Como ese tatuaje que te hiciste cuando eras demasiado joven y ningún láser ha podido borrar. ¿Seguiremos siendo eternamente la rosa desteñida inmortalizada en una teta? Si a las palabras se las lleva el viento, en Facebook debe haber menos brisa que en un ascensor. El tiempo, en latitudes digitales, no se difumina ni tampoco es lineal. No hay fechas de caducidad ni problemas de memoria. Cualquiera puede capturar algún post del pasado, traerlo al presente y arruinarte el futuro de manera incalculable. ¿Cuántas personas habrán perdido sus trabajos o estropeado relaciones personales por 140 caracteres o una imagen con doble interpretación? ¿Cuántos arrepentimientos habrán sido inútiles para frenar una avalancha de burlas, juicios y castigos?

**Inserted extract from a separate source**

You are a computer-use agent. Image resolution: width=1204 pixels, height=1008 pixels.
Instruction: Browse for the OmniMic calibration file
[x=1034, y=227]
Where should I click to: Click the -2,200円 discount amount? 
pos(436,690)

No he podido evitarlo: me he convertido en una víctima de la paranoia digital, aquella que responde al miedo de publicar algo que luego pueda ser usado en mi contra. Antes de parir una publicación, me obligo a ponerme en los zapatos de los conservadores, los liberales, vegetarianos, extranjeros, de todo aquel que pueda sentirse de alguna manera afectado por mi pensamiento. Busco ese agujero negro, que a simple vista no se ve, pero que sin duda podría engullirme en su boca profunda y horrenda.

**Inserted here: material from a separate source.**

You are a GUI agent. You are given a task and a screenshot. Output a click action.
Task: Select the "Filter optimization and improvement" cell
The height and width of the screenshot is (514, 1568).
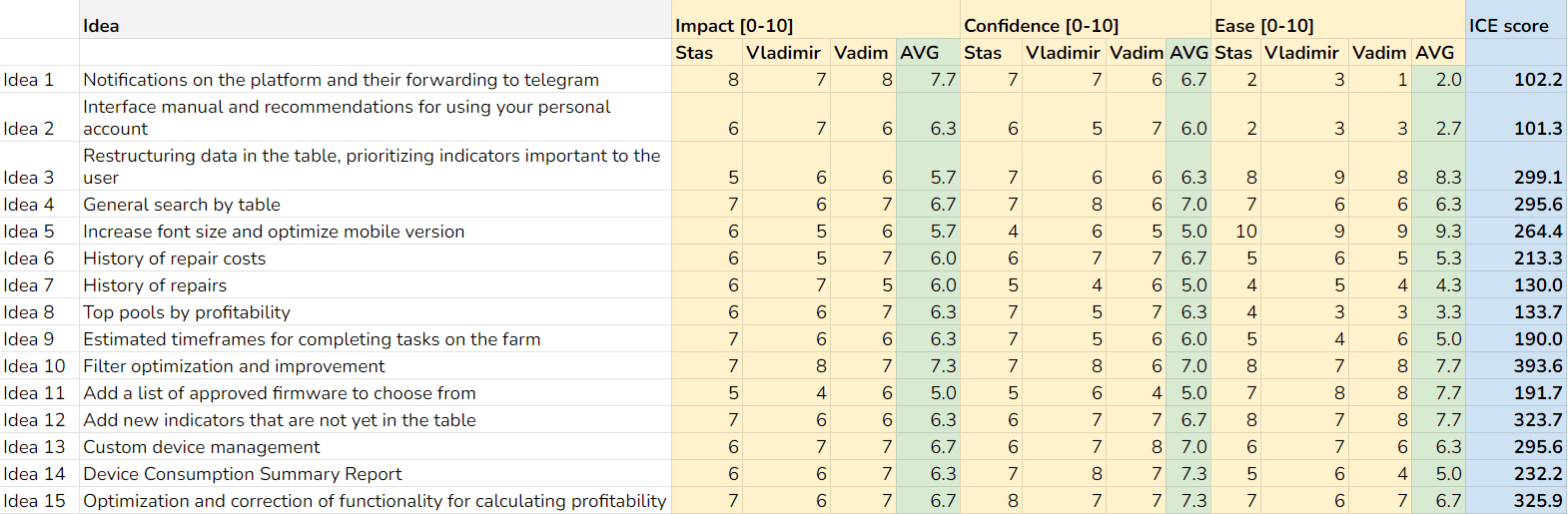(234, 366)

Darle “ENTER” a una publicación se ha convertido en un deporte de alto riesgo. Hace unos años publiqué una lista de las cosas que no me gustaban; entre ellas, las aceitunas. Desde hace un tiempo no concibo comer una pizza que no venga coronada por ellas. ¿Eso me convierte en una hipócrita? ¿O simplemente en alguien que cambió de opinión? De todas formas, el linchamiento no siempre es cosa del pasado. A veces es inmediato, y entonces no hay cómo despegarse de la falta. No hay disculpa que alcance, ni esclarecimientos que nos eviten ser el centro del odio, la violencia, la saña. Esos errores espontáneos se transforman en carne fresca para esas hienas que esperan el error o la torpeza.

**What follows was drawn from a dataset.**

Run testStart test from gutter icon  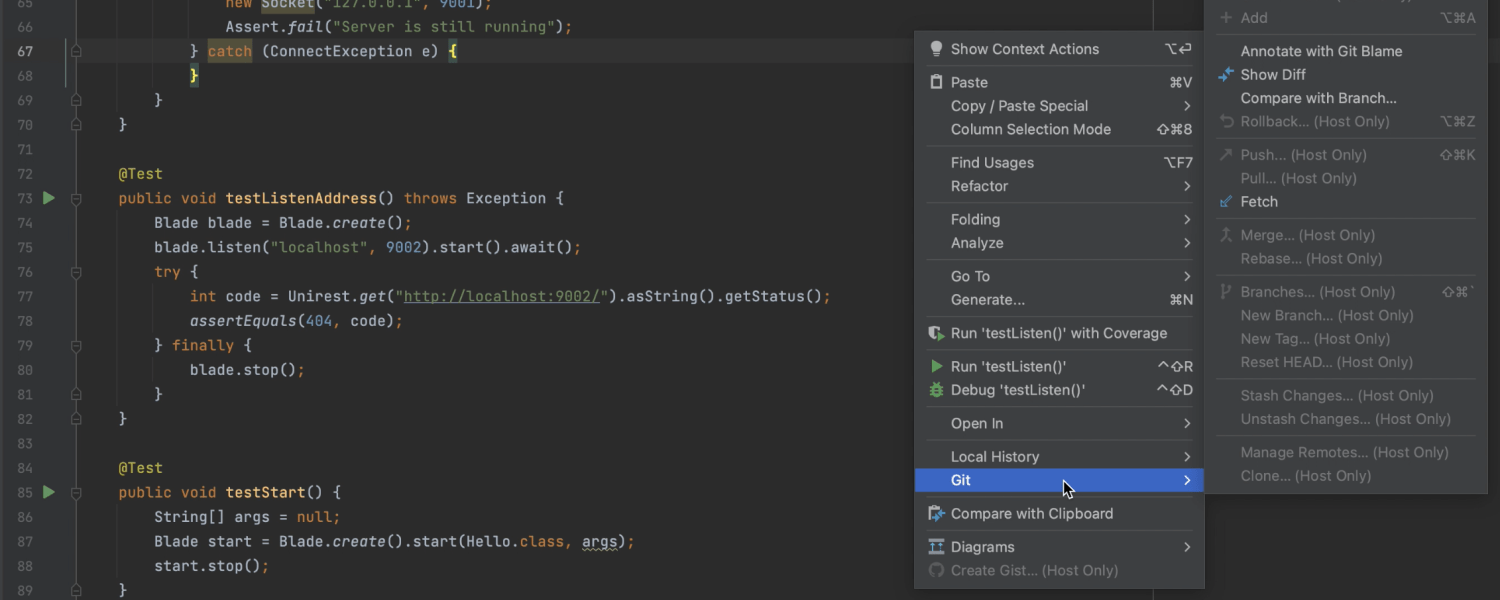tap(48, 492)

En el libro “Las palabras justas”, Milena Busquets nos recuerda que vivimos en “una época en la que está prohibido decir tonterías, pasarse de la raya o ir demasiado lejos, pero en la que se celebra todo lo obvio, lo mediocre y lo sentimental”. Pues, si es cuestión de elegir, prefiero morir lapidada por mi atrevimiento que ignorada por la tibieza. Opto por el riesgo antes que por la certeza. Elijo mil veces decir algo y equivocarme que calcular mi silencio tantas veces que termine llevándome a una afonía intelectual, emocional, política y humana.